== EXCERPT PROVIDED ==
══════════════════════════════

In order for the Raspberry PI to have a quick startup then it needs to be able to successfully load every module. This is what’s taking the longest to load, after the failed modules it takes 22.6 seconds to load the services. Technically, if everything is loading properly it should take the device approximately 25-30 seconds to boot instead of the 36-40 seconds that it takes now. Keep in mind this isn’t incorporating readahead or any other utilities. If the device had readahead enabled I would say that the device would boot in at least 25 seconds. Below is a list of some of the deficiencies I’ve noticed when using the device. Some can be fixed while others will have to remain the same.
As mentioned previously when device is first powered on it takes 18.3 seconds to initialize the SD card, load the modules and display errors. However this time varies. I have seen it take 25 seconds to initialize the SD card. This should not take this long; no modules should be failing.
– To mount the USB external hard drive takes at least 5 seconds
– Takes 5 seconds to mount /swap files
– Takes 4 seconds for the haldaemon to start
To sum it all up I would say that with the current kernel that is configured on the Raspberry PI that this is the fastest speed it can get. However if the errors are fixed at the beginning of the boot i.e. (failed modules etc…) I would definitely say that the boot could go from 36 seconds to at least 25 seconds.
You may ask where I am getting all of these boot estimations from. In my 0.1 post I mentioned that I wanted my goal to be getting the device to boot in 15 seconds. While I couldn’t meet that goal for reasons beyond my control (failed modules, kernel issues) I figured that I should make a virtual machine with the same specs and the PI. I did this in my 0.2 I was able to make a virtual machine that just had the same services running as the PI in 11.6 seconds; you can watch that video here.

══════════════════════════════

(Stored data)
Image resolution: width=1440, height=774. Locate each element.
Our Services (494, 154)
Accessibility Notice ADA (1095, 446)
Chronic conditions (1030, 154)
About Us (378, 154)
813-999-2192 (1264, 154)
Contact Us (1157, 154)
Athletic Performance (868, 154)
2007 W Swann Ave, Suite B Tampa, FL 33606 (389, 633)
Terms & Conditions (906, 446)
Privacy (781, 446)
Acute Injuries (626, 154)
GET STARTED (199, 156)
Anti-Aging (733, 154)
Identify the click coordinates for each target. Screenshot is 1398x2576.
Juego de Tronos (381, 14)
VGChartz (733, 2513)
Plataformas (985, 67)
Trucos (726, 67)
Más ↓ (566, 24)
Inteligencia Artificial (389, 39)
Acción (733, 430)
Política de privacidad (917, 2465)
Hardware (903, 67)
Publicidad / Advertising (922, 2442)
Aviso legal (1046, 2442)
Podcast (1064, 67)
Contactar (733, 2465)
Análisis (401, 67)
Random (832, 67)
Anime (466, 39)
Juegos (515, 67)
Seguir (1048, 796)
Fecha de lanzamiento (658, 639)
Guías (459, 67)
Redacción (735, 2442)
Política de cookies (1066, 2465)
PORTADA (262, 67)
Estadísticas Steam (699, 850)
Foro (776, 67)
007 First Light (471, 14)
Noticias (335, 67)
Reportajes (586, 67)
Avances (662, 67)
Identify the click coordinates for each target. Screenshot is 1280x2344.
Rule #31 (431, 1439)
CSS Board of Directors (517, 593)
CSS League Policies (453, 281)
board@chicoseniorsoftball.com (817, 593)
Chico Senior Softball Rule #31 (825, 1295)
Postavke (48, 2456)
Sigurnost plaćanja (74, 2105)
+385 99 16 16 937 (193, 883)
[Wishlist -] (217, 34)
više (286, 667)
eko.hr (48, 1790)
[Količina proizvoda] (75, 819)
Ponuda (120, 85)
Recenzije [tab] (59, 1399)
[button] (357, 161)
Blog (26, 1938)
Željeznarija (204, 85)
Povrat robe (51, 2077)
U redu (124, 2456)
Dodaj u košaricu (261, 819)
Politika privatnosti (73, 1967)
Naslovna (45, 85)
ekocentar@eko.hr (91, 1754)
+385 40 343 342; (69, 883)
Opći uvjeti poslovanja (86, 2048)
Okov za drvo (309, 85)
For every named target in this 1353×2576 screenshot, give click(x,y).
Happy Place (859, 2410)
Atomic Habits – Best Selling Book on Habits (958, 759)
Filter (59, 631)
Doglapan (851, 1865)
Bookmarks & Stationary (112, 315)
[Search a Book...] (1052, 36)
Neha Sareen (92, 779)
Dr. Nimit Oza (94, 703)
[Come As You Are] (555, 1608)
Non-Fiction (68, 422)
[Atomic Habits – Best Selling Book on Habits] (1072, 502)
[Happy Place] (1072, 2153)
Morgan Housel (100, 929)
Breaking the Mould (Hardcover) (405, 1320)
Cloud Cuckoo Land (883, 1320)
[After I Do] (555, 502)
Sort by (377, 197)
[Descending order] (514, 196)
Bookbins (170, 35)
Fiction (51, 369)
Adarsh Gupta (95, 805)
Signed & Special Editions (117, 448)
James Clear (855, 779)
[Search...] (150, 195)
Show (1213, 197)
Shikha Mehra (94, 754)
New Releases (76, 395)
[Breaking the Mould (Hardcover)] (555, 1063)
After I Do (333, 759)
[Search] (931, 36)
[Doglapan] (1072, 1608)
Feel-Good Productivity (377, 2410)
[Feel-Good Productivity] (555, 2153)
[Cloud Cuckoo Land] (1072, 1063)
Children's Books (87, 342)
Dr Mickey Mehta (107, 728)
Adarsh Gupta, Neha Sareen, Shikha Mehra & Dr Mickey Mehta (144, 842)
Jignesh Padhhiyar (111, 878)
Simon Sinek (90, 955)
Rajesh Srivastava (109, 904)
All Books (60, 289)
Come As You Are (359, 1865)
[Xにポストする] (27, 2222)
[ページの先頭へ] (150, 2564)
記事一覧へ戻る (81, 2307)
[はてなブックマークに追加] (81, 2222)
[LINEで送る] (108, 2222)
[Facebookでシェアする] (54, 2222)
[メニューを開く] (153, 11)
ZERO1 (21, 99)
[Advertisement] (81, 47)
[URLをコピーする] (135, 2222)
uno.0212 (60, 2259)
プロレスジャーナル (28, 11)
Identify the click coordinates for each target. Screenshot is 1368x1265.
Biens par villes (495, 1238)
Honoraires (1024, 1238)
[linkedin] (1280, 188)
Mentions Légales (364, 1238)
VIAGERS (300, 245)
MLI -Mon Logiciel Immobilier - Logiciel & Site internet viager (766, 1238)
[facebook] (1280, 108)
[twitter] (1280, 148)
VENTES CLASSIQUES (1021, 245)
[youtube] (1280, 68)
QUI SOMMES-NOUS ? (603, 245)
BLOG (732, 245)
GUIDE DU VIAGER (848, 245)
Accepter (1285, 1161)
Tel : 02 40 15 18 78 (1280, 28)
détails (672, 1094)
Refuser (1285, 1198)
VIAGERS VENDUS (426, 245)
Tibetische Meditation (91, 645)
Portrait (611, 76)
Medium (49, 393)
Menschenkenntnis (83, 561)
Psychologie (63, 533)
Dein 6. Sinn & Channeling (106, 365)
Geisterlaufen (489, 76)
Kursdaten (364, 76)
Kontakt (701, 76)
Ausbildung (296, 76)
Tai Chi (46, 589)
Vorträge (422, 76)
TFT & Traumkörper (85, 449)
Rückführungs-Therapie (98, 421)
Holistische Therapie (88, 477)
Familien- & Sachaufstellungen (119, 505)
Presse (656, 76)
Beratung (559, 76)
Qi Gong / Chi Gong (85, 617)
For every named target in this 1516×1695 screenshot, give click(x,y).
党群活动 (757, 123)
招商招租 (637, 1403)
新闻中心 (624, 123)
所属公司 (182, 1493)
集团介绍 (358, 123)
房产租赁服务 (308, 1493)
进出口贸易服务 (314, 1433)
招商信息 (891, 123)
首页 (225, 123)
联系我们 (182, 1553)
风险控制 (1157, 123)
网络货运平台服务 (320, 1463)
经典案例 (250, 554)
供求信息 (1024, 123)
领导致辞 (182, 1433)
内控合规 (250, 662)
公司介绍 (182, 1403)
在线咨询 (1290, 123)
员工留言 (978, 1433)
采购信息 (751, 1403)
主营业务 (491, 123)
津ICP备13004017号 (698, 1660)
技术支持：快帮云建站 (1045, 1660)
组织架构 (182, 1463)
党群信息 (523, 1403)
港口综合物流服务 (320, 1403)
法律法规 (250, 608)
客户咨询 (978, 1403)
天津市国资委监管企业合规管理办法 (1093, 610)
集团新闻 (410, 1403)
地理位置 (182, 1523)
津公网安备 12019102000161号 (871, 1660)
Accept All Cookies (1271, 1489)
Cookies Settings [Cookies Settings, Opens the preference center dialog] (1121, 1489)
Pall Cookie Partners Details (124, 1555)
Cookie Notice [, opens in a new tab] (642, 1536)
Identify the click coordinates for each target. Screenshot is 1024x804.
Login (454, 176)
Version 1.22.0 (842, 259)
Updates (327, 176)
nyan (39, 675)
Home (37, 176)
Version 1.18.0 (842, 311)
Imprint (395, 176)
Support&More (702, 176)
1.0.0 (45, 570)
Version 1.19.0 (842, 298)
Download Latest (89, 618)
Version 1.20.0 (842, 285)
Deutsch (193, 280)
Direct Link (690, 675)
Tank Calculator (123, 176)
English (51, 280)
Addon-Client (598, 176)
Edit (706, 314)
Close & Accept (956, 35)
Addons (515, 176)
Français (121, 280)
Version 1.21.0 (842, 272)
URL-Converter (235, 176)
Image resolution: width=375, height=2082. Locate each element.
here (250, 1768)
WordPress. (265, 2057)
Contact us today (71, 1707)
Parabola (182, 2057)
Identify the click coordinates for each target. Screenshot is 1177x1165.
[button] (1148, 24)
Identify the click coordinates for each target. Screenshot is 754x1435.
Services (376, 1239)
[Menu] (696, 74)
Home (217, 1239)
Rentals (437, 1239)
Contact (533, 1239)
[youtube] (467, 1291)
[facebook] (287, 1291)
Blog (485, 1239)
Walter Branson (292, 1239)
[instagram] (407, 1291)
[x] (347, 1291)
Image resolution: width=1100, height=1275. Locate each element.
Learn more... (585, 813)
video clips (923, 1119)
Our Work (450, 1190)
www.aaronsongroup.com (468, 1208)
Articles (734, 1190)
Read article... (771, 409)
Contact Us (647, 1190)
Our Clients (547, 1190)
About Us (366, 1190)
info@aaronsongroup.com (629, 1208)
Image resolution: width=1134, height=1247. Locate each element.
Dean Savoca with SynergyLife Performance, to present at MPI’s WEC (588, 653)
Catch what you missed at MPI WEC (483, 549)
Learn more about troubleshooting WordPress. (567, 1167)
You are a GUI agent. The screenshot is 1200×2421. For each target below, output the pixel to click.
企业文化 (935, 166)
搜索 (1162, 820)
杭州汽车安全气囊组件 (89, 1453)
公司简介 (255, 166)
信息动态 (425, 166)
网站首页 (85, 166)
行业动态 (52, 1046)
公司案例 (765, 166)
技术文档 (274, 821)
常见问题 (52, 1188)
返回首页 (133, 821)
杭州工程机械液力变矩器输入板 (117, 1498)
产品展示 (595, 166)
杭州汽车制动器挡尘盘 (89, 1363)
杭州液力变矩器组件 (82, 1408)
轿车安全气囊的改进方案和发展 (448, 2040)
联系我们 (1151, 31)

══════════════════════════════

== REQUIRED ACTION 1 ==
From the Raspberry Pi boot text, quote the passage from "In order for" to "remain the same.".
== REQUIRED ACTION 2 ==
In the Raspberry Pi boot text, how long does the haldaemon take to start?

== ANSWER 1 ==
In order for the Raspberry PI to have a quick startup then it needs to be able to successfully load every module. This is what’s taking the longest to load, after the failed modules it takes 22.6 seconds to load the services. Technically, if everything is loading properly it should take the device approximately 25-30 seconds to boot instead of the 36-40 seconds that it takes now. Keep in mind this isn’t incorporating readahead or any other utilities. If the device had readahead enabled I would say that the device would boot in at least 25 seconds. Below is a list of some of the deficiencies I’ve noticed when using the device. Some can be fixed while others will have to remain the same.

== ANSWER 2 ==
4 seconds